Subspecies of vulture

Torgos tracheliotos negevensis, the Arabian lappet-faced vulture or Arabian vulture, is an endangered bird endemic to the western and southern Arabian Peninsula. It is a giant subspecies of the more widespread lappet-faced vulture.

==Taxonomy==

The bird is assigned the trinomial Torgos tracheliotos ssp. negevensis. Torgos is Ancient Greek for “vulture” and tracheliotos means “cartilage-eared". negevensis refers to the Negev desert, a desert in Israel where the vulture once lived.

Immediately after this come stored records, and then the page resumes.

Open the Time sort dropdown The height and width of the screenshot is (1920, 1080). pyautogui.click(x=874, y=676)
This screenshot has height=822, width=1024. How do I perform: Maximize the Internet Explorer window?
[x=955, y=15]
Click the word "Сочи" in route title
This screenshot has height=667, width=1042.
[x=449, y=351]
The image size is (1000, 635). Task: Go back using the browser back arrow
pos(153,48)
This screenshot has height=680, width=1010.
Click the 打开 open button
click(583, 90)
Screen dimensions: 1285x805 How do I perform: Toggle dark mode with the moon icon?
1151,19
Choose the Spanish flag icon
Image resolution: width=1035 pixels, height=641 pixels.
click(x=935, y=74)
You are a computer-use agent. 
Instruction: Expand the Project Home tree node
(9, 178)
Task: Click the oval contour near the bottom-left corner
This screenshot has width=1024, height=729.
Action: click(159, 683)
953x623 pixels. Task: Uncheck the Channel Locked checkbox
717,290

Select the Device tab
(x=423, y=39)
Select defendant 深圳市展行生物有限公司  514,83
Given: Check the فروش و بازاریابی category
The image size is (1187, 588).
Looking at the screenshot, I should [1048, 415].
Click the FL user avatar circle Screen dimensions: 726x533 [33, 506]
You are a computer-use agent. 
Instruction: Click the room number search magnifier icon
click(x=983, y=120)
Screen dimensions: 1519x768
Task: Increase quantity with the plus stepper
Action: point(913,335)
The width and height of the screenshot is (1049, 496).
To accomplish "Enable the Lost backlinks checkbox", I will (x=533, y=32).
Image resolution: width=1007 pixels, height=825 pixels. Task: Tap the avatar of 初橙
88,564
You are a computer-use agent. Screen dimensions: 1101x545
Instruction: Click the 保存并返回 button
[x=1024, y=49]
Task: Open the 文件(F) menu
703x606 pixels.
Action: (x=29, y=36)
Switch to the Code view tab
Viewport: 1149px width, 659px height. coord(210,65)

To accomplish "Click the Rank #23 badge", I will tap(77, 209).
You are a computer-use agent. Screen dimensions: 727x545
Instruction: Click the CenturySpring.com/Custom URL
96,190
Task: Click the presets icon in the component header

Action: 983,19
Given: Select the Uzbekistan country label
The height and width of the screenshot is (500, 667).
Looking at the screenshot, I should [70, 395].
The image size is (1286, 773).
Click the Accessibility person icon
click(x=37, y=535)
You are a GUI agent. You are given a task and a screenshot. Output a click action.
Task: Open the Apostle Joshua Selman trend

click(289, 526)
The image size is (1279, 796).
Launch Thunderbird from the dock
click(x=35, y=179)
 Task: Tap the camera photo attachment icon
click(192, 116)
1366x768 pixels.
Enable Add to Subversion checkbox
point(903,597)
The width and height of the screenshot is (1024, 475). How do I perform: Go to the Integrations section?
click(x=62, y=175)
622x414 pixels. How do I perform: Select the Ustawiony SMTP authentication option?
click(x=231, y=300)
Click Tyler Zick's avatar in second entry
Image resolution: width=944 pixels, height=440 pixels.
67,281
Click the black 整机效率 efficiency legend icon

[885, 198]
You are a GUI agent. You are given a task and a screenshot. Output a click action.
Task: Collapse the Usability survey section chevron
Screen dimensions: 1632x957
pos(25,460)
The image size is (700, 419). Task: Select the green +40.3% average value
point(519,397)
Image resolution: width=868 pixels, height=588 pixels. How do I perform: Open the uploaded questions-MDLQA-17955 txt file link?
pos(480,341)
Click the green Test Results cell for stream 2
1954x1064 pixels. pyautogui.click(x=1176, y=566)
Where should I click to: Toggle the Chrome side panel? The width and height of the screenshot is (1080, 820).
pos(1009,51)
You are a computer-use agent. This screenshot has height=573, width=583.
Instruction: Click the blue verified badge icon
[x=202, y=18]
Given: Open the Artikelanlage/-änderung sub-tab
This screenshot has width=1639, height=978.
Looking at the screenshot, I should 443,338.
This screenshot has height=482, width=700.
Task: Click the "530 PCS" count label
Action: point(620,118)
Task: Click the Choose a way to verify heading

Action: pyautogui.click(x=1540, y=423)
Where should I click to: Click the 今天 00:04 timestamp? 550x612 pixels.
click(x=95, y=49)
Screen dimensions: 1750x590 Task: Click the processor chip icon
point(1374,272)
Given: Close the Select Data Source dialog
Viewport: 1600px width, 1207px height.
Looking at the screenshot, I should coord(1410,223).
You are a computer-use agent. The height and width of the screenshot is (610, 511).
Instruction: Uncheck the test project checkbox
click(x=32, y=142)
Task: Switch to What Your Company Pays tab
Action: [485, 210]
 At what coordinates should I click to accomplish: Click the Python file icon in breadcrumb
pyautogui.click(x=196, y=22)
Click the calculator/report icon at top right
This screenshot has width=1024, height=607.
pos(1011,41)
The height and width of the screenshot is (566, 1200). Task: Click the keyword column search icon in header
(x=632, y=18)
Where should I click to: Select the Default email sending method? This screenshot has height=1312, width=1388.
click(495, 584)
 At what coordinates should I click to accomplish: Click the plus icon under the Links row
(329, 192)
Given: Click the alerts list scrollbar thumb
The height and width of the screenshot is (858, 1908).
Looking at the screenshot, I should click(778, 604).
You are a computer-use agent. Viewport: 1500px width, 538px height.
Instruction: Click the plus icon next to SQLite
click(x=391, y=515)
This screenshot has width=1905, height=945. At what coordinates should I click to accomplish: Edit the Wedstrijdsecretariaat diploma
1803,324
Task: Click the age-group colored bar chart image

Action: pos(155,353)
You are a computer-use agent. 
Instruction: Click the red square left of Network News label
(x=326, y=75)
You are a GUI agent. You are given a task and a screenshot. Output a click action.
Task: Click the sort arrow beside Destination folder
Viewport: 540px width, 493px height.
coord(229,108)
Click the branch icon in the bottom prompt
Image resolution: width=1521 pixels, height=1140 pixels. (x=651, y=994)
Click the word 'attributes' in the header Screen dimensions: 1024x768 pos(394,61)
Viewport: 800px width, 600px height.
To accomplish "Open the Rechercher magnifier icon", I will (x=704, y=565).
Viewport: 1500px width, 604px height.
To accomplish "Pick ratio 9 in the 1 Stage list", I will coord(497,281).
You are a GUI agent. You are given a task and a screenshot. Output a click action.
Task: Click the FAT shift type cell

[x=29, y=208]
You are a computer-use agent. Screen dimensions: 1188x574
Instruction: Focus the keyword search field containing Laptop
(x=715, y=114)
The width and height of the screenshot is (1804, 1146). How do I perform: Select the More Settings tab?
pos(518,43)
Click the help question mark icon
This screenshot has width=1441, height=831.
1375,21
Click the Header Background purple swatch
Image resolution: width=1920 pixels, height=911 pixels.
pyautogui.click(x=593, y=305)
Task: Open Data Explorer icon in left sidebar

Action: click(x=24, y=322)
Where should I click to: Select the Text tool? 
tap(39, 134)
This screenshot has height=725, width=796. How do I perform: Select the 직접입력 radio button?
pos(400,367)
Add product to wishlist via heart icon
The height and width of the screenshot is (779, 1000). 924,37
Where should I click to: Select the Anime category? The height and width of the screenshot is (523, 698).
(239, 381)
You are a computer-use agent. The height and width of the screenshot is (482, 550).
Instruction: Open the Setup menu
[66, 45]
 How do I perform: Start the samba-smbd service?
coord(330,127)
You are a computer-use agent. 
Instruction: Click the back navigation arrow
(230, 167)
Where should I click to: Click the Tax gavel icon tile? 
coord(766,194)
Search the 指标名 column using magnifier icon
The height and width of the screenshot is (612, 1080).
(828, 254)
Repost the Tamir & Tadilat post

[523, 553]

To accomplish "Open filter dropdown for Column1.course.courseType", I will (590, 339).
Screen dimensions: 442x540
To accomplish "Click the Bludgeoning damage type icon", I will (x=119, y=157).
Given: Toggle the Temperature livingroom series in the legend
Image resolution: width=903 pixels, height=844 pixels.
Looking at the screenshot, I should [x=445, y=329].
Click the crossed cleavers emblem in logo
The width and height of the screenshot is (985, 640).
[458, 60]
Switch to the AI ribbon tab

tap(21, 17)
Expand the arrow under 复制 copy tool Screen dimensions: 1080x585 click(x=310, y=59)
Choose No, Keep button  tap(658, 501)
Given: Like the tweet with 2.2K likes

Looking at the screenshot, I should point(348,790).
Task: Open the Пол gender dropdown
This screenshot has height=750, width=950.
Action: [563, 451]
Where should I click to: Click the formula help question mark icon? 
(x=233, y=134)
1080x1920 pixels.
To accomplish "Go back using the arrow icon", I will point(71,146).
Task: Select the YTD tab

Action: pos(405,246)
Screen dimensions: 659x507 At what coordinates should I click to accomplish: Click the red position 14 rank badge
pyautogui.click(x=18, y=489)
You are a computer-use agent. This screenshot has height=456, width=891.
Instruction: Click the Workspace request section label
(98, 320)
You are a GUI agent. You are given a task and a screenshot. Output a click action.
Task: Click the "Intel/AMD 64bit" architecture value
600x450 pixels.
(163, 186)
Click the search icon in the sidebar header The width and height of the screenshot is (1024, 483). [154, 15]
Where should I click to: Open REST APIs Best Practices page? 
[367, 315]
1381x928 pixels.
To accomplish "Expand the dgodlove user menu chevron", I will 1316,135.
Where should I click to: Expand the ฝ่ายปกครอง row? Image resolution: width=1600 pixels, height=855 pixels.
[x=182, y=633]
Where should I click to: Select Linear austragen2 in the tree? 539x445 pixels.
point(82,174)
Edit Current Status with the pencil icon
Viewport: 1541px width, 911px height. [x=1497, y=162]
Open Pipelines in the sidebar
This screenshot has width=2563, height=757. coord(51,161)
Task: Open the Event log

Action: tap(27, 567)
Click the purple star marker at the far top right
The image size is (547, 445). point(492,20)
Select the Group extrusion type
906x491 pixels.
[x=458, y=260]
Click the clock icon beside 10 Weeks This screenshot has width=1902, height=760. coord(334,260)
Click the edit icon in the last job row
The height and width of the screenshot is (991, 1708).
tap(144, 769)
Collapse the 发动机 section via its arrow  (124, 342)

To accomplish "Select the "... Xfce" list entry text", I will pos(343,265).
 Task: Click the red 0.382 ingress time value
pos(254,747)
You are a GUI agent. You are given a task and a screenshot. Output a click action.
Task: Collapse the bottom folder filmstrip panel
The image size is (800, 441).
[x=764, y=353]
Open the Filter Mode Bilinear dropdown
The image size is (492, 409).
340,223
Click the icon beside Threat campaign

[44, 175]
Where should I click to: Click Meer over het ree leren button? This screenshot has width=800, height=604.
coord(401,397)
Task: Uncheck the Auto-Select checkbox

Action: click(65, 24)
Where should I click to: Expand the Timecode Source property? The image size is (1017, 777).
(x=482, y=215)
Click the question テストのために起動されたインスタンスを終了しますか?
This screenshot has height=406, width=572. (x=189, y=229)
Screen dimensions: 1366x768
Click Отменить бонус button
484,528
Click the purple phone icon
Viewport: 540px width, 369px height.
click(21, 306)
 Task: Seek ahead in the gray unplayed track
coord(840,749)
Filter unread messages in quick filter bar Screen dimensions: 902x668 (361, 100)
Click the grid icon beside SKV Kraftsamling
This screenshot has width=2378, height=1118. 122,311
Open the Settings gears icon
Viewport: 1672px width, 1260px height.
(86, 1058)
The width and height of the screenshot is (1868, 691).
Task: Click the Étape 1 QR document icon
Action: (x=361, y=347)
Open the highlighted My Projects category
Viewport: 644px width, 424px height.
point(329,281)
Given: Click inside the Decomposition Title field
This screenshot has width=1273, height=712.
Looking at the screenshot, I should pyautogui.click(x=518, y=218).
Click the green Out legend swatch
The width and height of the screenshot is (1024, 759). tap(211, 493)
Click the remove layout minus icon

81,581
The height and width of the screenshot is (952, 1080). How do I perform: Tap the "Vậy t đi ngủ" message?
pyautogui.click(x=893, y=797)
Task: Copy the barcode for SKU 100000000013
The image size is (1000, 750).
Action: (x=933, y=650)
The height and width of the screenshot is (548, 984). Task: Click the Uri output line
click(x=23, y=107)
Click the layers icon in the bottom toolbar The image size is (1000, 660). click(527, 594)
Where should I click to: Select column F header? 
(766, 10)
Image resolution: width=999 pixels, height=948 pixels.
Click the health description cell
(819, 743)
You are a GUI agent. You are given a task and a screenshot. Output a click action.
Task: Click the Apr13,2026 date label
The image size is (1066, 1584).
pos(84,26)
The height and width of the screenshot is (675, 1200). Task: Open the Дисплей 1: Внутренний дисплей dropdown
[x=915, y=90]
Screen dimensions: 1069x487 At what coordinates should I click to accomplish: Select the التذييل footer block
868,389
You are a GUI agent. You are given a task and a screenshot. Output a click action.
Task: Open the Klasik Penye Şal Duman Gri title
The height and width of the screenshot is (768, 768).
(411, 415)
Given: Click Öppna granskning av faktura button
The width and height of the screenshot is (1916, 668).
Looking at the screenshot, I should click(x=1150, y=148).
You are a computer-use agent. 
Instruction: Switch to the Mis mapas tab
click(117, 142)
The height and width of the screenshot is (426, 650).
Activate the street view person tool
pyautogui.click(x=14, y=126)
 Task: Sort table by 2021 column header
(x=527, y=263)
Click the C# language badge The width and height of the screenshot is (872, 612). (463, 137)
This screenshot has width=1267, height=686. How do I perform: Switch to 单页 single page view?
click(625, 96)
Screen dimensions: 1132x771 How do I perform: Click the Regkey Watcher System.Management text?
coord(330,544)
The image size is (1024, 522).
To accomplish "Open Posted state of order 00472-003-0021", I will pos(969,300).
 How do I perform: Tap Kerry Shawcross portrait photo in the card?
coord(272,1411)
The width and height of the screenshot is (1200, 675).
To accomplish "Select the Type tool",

Due to several differences from the African subspecies, it has been elevated to a full species by some authorities.

==Description==
The Arabian vulture appears similar to its African counterpart, however several features distinguish the two. Its head has a faded, grey colour as opposed to the bright pink head of the African subspecies. Their plumage is dark brown, as opposed to its African counterpart's darker black feather. It is noticeably larger, with a mass of about 11 kilograms in some females, in comparison to a typical maximum of 9 kilograms in lappet-faced vultures in Africa. It is outsized only by the Cinereous vulture in its range.

==Distribution==

This bird has a limited range, occupying small swathes of the Arabian Peninsula. It lives in Saudi Arabia, the UAE, Oman and Yemen, occasionally migrating to overwinter. It has been exterminated from the Negev and the Sinai Peninsula. A single vagrant was recorded in Kuwait in 2008.